I actually enjoy the downtime after classes on my way back to the suburbs. I get to reset and be thoughtless while a panorama of skyscrapers, tunnels, and graffiti speed past. I usually manage to get the same seat, in the same car without any other passengers to bother me. Unlike the morning commute into the city when I am bustled up against all of the worker bees pushing and fighting their way into the city. Only at night, when I'm alone am I free of that mold.

Tonight started no differently than any other. My laptop bag in my lap, the strap wound around my arm three times, because, I am alone, and this is still Atlanta after all. I woke slightly and peeked around as the train decelerated. I could tell by the buildings outside that this was only the second stop. I sat up and stretched upwards hearing a crack coming from my neck. As I leaned my head against the window, I took notice of a man dressed in a ratty faded trench coat enter the car.

Drugs or bootleg movies, I wondered. Occasionally, I would have to fend off offers of narcotics and pirated DVD's. I bought one once and quickly realized why it only cost me five dollars. I quickly assumed my "not interested" pose of looking off into the distance and refusing to make eye contact.

I swore under my breath as the man approached. He paused as the train lurched forward and started moving again. Making its way to the next station. He continued to shamble forward, gripping the handle on the seat backs, one after another, almost like he was trying to climb a ladder.
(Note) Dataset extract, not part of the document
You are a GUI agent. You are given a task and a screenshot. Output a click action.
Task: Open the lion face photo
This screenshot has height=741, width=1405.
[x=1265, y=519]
I again averted my eyes and fidgeted as I forced myself to keep from looking at the stranger. I watched his reflection in the window pane and could now see his face clearly. Wrinkles that long sense have become canyons wound across his face and around his deep set eyes. He paused at my seat and I steeled myself to refuse any offer he might come up with. As I twisted in my seat to face him, he sat down and procured a beaten and worn leather bound book from somewhere within his coat.

He knows I'm a student and wants to sell me a book in hopes that it's worth something, I thought.

"Sorry," I put my hands out and gently pushed at the book. "I'm not interested." He cackled and smiled showing at least three teeth missing.

"Sorry!?" He squinted at me with his left eye closed. "Sorry," he said again quieter, "my boy. I am in need of your help. My time grows near and I must be going soon. I have been following you for quite some time and think you are ready."

"Ready for what?" I wished I sat closer to the emergency call button, and contemplated leaping over the seat and making a run for the end of the car.

"For the book, of course." He handed me the book and I could not make out the faded inscription on the cover or spine. He grasped my hands and held them onto the book, a bit more forcefully than I expected from him. The callouses on his hands grated on my skin. "I have recorded from the tome for quite some time, but I am getting too frail to keep it at bay. You, dear boy, are capable of becoming a Cranic."

"A what?" I laughed a little, yanked my hands away, and pushed further away.

"A Cranic. It means recorder, but there is little time and we must begin soon." He pushed the book into my lap. I laughed again, feeling a dryness take hold in my throat. He seemed different than the usual crazies on the train, and he also seemed more determined.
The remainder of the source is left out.